There is a question I keep hearing in technical teams: Why do some startups still have many developers on their technical team if artificial intelligence can supposedly write a large part of the code already?

In my opinion, that is the wrong question because it assumes the bottleneck of a tech company has always been the speed of typing syntax, when in reality the question that matters is what you are trying to build and how fast you need to move in a market that does not forgive mistakes. There is a highly dangerous idea floating around the startup ecosystem that AI automatically replaces entire teams, a fantasy sold by people who do not have to maintain systems in production.

The Reality of Surviving Complexity

Although the speed of shipping code to production is important in validation stages, where the goal is to learn fast and burn as little as possible, in the long term, companies do not survive because of that. A startup does not live by generating fast code, it lives by managing and surviving the immense complexity it has created itself to stay relevant.

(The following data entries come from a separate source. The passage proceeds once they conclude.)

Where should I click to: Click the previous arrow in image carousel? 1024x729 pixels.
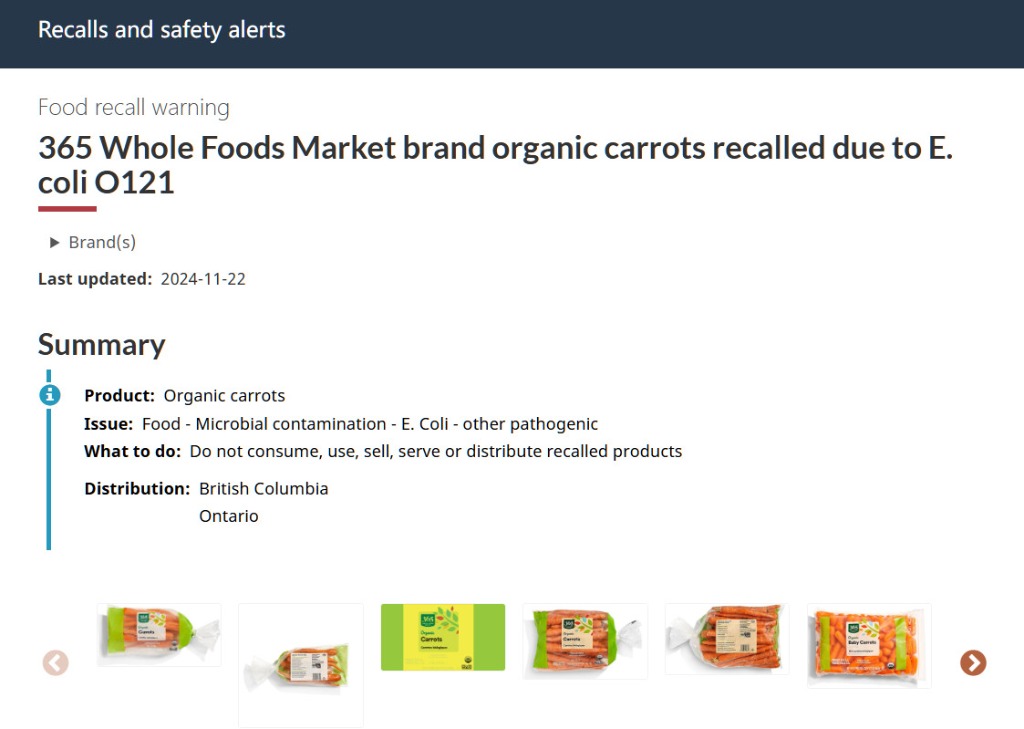click(55, 663)
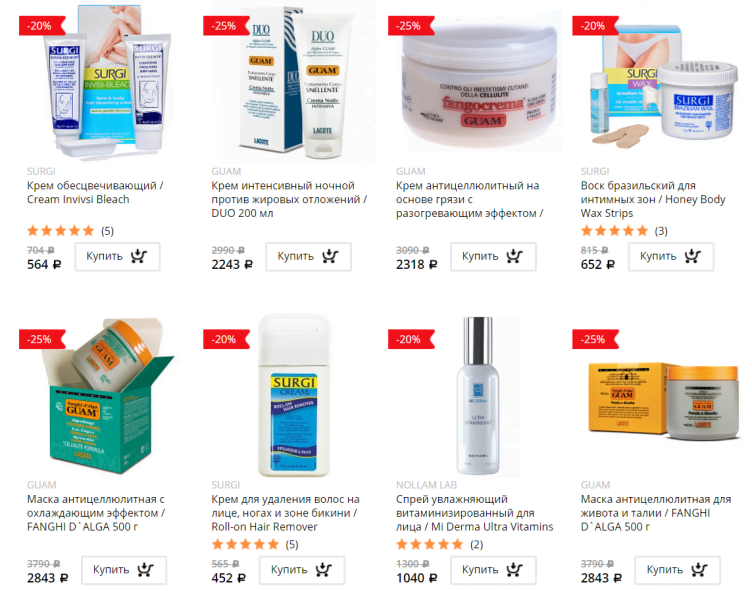Image resolution: width=752 pixels, height=591 pixels.
Task: Open the Крем интенсивный ночной product link
Action: 289,199
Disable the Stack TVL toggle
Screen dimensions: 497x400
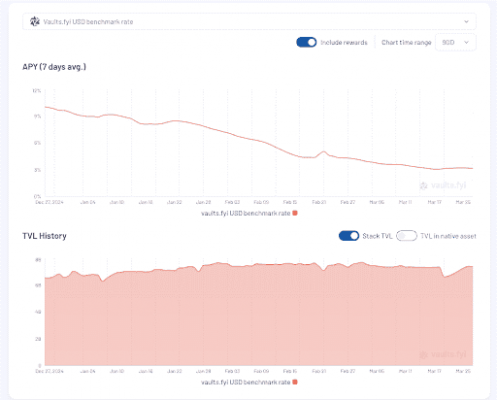[349, 236]
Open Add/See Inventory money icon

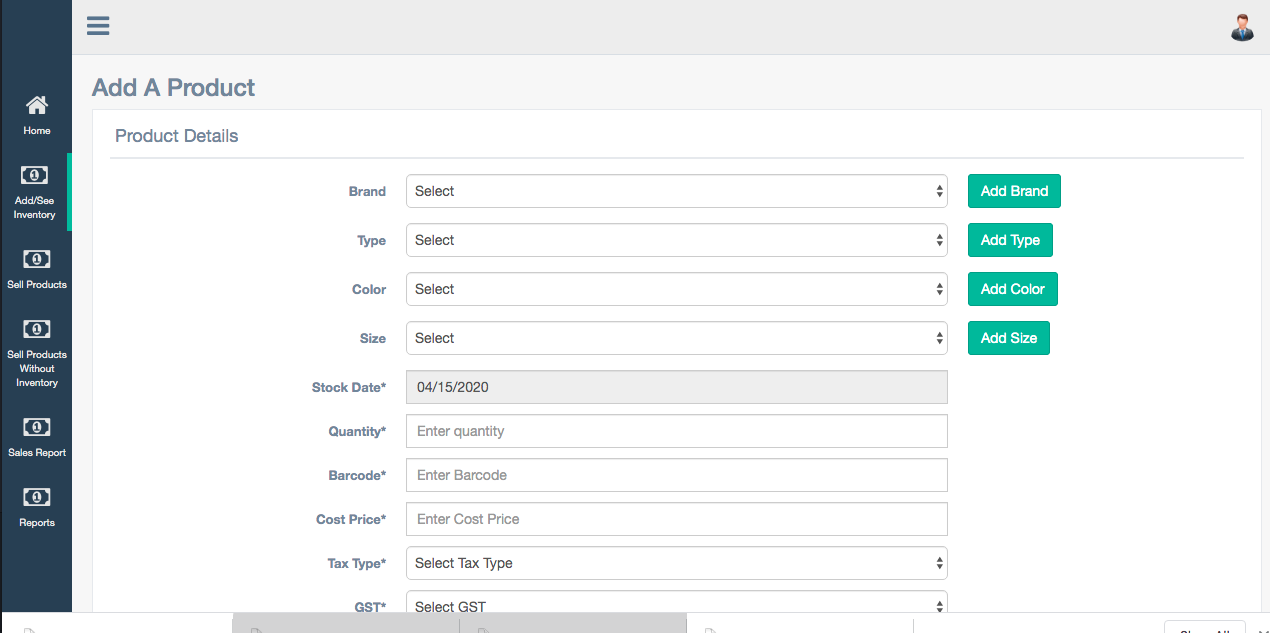(35, 175)
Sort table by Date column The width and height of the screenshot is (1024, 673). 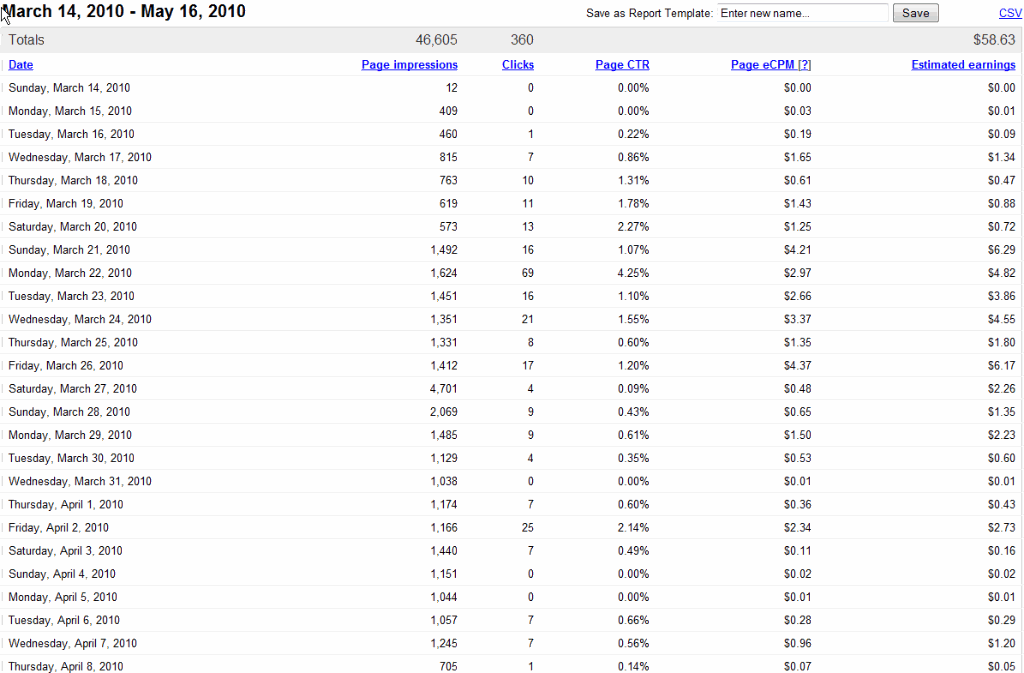[x=20, y=65]
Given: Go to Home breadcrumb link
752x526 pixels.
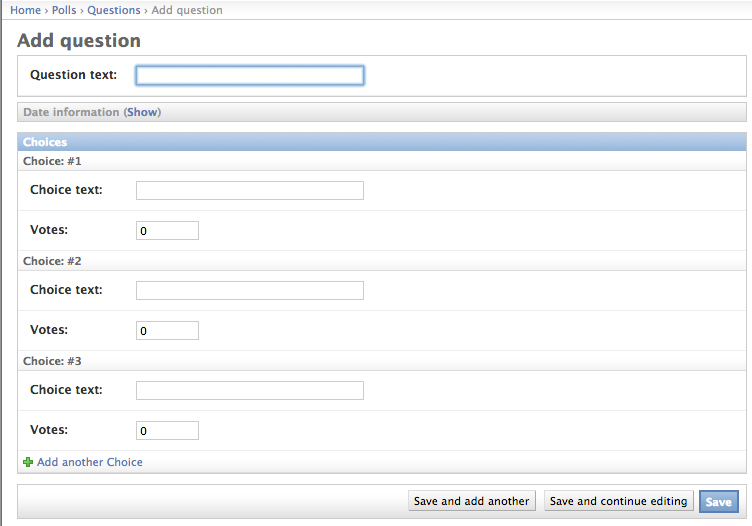Looking at the screenshot, I should [26, 10].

These teams do not spend their days writing new functions in an IDE, they spend their early mornings putting out fires related to legacy integrations, dealing with absurd enterprise support requirements, fixing broken onboarding, patching security holes, complying with compliance regulations, hunting weird bugs in production, building dashboards, designing specific workflows for the whim of a particular client and carrying a mountain of technical debt.

This is why AI does not replace the technical team: it takes away the work of typing syntax, but it imposes the enormous cognitive cost of auditing and understanding complex systems that you did not write. You stop being an engineer writing code with intention, to become an exhausted auditor.

The New Opportunity Cost in LATAM

Then we have another critical factor that in LATAM is still underestimated: the token burn rate and the true cost of operating artificial intelligence at a commercial level. While startups in San Francisco burn thousands or sometimes tens of thousands of dollars a month purely on inference to produce code with frontier models, in LATAM the discussion is still stuck on whether a $20 subscription is worth it or if we should juggle to make things work with open source models.

A developer in 2026 no longer just competes against a cheaper engineer, they now compete directly against how much additional technical leverage you could buy in tokens for your models. And that is exactly where the entire discussion about hiring and retaining talent changes absolutely. Because a very expensive developer today not only has to stand in front of you and justify that they know how to program well, they have to justify why the return on their salary would not be better replaced by more inference capacity or better AI tools to multiply the effort of the current team.